What this task involves
From the entries that follow, copy exactly the lines beginning at the line holding "Saznajte više (94, 1397)" and continuing through the line holding "capelli (107, 835)".

Data for this task
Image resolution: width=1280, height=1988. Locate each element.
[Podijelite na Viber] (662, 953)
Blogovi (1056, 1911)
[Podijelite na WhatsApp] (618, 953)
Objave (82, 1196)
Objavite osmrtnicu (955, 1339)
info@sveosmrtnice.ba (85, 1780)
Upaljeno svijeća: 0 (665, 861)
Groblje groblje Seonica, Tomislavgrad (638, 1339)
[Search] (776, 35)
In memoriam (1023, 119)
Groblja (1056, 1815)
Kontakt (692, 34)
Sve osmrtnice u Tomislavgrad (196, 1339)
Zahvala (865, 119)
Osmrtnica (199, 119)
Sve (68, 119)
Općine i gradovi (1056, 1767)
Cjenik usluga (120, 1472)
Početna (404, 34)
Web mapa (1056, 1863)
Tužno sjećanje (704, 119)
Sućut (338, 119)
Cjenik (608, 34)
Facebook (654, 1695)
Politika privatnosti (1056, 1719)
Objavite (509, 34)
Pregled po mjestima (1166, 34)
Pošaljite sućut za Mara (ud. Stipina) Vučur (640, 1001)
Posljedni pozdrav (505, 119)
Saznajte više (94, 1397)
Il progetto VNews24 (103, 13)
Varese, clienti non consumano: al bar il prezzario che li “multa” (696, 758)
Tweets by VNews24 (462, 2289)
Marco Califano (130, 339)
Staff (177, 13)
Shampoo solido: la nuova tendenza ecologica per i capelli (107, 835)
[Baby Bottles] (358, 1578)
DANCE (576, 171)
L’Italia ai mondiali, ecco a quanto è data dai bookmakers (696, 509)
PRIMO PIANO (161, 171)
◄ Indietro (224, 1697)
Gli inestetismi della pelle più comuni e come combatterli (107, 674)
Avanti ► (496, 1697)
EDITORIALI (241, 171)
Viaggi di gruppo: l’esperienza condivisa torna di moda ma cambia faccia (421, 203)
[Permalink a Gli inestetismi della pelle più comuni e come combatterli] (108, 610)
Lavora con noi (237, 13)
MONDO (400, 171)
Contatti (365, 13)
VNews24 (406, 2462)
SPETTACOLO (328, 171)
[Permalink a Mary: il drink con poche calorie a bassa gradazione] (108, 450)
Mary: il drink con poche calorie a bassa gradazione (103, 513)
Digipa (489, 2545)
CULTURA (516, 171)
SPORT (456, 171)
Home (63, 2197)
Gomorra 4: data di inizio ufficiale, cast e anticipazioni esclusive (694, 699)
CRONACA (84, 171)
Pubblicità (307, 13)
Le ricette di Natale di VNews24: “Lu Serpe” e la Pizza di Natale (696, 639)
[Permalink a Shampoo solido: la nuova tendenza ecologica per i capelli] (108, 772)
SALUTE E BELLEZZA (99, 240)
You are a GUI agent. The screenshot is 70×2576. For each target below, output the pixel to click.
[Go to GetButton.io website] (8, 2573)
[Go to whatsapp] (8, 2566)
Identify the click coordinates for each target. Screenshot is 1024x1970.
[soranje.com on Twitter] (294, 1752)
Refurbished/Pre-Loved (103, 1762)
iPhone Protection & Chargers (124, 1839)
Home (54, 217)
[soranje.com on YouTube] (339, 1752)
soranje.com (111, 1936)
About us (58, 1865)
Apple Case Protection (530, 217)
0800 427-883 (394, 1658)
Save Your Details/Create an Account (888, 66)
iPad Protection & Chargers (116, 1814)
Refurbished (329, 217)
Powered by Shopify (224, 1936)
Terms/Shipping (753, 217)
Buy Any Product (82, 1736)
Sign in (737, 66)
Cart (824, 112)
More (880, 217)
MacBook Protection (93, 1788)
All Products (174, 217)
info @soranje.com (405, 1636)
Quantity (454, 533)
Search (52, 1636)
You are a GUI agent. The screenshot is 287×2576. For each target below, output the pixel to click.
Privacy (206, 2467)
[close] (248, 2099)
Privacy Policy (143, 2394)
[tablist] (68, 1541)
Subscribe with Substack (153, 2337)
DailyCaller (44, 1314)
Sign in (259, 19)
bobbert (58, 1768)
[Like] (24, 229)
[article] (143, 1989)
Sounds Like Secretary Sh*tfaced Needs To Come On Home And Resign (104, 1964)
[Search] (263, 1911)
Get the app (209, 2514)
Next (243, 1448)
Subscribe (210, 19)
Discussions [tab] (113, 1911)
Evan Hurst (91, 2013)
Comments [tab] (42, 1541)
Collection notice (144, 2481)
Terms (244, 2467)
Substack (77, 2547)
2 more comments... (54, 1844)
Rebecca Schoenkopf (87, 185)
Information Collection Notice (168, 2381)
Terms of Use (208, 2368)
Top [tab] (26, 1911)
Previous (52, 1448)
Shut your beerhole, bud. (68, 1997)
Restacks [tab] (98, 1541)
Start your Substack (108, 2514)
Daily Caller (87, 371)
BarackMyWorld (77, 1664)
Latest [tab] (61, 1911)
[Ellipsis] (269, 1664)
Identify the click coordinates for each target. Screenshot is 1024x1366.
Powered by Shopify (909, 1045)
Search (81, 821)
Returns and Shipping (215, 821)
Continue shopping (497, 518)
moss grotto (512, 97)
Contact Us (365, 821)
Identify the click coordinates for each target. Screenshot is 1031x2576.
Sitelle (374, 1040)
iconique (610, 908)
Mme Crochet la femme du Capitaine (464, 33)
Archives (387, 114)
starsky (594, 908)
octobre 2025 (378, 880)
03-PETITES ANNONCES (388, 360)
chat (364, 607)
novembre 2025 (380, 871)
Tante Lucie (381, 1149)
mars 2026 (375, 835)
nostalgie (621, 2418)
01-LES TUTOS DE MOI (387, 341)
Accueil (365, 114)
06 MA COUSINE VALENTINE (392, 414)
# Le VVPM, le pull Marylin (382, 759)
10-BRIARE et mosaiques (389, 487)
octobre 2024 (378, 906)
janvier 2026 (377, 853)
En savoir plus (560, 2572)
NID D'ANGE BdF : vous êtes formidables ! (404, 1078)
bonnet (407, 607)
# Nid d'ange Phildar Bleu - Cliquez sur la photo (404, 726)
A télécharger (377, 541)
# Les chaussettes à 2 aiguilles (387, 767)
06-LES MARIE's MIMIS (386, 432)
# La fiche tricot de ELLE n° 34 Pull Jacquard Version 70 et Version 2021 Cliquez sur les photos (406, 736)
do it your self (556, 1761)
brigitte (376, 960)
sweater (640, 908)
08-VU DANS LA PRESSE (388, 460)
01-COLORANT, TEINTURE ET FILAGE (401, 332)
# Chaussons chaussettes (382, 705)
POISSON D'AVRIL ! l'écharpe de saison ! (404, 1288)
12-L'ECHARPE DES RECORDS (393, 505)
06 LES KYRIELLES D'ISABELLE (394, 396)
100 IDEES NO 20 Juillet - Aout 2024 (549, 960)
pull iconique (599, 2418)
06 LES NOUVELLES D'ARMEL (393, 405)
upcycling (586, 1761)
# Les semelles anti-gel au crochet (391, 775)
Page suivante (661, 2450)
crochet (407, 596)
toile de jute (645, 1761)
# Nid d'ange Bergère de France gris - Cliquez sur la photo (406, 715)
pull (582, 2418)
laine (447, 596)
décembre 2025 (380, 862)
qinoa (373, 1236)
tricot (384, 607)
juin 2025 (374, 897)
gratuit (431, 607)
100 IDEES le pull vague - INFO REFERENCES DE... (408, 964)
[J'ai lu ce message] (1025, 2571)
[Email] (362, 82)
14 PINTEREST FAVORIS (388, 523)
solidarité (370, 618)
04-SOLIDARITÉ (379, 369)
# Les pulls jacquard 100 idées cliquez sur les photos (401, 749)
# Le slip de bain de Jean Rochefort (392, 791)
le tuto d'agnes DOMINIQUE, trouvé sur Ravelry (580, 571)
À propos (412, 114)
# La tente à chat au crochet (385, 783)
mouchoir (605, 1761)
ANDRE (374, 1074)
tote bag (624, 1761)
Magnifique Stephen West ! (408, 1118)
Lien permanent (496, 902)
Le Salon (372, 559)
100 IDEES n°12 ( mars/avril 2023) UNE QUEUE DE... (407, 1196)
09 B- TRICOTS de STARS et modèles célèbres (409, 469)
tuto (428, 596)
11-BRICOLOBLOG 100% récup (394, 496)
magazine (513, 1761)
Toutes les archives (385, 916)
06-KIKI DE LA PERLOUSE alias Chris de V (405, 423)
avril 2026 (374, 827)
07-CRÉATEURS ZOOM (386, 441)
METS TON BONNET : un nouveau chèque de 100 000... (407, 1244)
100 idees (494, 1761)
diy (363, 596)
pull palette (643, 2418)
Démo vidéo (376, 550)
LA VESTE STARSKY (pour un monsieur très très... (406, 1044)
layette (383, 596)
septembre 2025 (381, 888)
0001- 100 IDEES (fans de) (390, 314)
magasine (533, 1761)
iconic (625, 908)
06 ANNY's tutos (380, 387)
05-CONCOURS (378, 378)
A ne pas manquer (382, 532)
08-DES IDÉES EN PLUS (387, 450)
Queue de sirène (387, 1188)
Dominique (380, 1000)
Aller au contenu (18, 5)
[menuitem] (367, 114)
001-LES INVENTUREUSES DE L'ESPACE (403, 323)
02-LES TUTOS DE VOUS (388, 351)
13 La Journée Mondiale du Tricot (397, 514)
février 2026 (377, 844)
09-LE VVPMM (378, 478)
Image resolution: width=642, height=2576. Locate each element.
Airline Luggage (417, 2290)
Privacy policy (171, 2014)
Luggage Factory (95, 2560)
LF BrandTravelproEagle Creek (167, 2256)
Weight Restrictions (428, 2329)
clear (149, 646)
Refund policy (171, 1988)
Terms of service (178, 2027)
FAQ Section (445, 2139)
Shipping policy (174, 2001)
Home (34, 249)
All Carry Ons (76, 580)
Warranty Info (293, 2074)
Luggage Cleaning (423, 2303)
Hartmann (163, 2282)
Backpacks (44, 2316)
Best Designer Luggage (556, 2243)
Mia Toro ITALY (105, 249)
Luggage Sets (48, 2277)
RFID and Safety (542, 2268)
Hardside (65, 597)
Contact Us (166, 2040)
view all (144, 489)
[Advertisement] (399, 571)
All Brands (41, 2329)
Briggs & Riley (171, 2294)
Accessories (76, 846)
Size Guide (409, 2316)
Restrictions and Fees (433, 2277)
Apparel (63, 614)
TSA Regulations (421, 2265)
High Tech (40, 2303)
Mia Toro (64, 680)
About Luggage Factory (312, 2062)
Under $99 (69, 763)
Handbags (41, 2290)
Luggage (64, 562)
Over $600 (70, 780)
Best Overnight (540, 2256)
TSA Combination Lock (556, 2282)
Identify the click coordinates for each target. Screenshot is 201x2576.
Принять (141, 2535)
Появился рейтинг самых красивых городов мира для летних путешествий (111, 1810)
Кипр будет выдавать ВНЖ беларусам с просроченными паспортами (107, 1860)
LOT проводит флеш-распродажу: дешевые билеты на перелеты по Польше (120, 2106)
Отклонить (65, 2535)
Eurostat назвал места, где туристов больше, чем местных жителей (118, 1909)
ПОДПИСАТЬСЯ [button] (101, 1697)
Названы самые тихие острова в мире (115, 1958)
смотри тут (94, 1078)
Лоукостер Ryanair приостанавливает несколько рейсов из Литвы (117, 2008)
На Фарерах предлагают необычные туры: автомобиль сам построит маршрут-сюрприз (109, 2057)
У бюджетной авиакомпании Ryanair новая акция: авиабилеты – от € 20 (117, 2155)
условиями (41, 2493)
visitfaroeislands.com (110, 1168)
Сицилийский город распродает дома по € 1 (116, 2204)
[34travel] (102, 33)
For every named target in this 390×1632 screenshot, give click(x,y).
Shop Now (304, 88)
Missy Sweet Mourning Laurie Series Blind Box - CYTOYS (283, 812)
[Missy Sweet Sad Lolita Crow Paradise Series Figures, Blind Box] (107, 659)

Result of the task
Saznajte više (94, 1397)
Il progetto VNews24 (103, 13)
Varese, clienti non consumano: al bar il prezzario che li “multa” (696, 758)
Tweets by VNews24 (462, 2289)
Marco Califano (130, 339)
Staff (177, 13)
Shampoo solido: la nuova tendenza ecologica per i capelli (107, 835)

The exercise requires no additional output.